Всю нашу шайку содержали швед с македонцем, которые мыли посуду в забегаловке, куда я не показывался, чтобы не навлечь на бистро месть Станнингтона-отца.

В поисках резервов Исмаиля ликвидировала свою квартирку, но на этом мы не разбогатели, потому что Свен должен был зарегистрировать ее как дополнительного жильца – консьержка слишком хорошо знала наши отношения.

Зато югослав переехал к нам без всякой бюрократии. Так у нас появился второй жилец на халяву плюс пятьсот франков в месяц, которые он до сей поры платил за койку в подвальной комнате, где кроме него жила еще тьма народу.
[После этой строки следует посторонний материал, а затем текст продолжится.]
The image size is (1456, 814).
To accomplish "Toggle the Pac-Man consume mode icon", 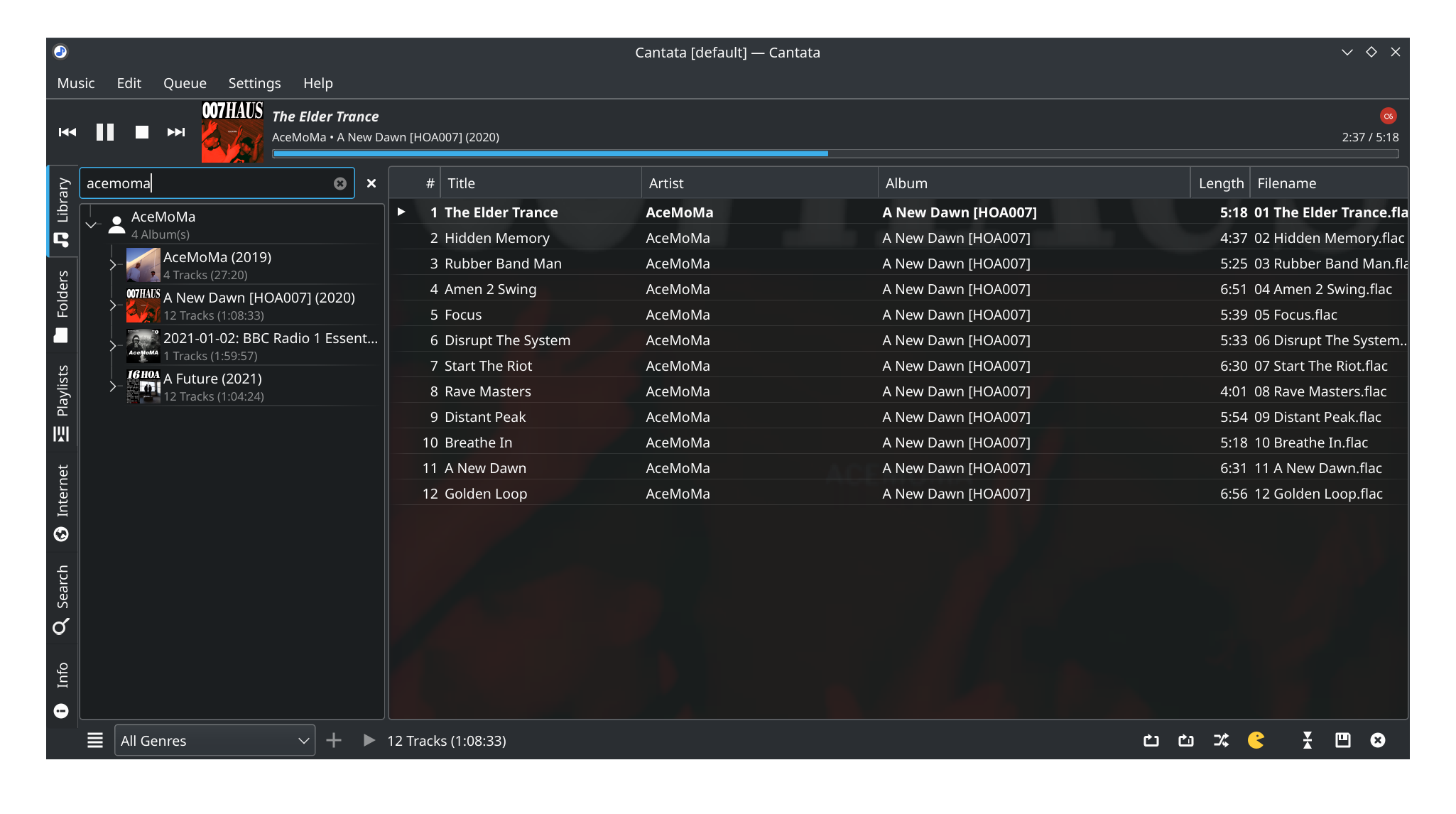I will [1256, 740].
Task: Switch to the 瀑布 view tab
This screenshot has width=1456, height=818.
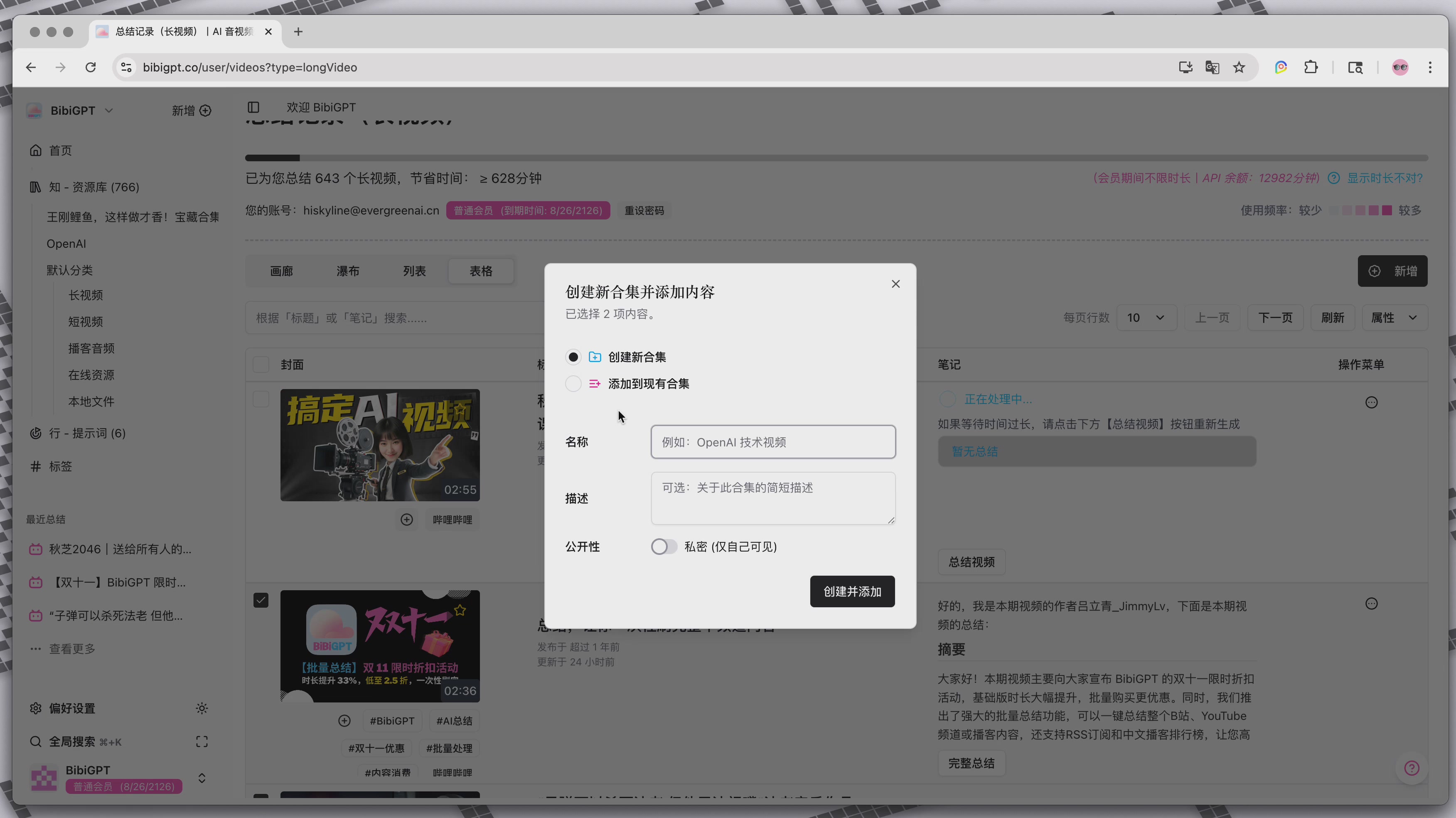Action: (348, 271)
Этот «пансионат» возле площади Республики держал серб-эмигрант.

Когда наши финансы пели особенно скорбные романсы, неизвестно откуда заявился парнишка, этакий Пэк из «Сна в летнюю ночь», с иссиня-черной шевелюрой. Ему было лет пятнадцать. Я никогда прежде его не видел. Он позвонил в дверь Свена. С тех пор как с нами поселился Отокар, я никому не открывал дверь.

– Я застал американца?

Мальчишка с любопытством оглядел нашу пещеру, сбросил с плеч шерстяной башлык и тряхнул головой. Волосы до плеч поддерживала индейская плетеная тесемка. В тот сезон это был писк моды, все подростки щеголяли с подобными тесемками, подражая теннисисту Бьорну Боргу. Красно-желтая повязка подчеркивала оливковую кожу, темные глаза и длинные, загнутые кверху ресницы. Парень походил на араба, в этом возрасте арабские мальчишки напоминают красивых девушек.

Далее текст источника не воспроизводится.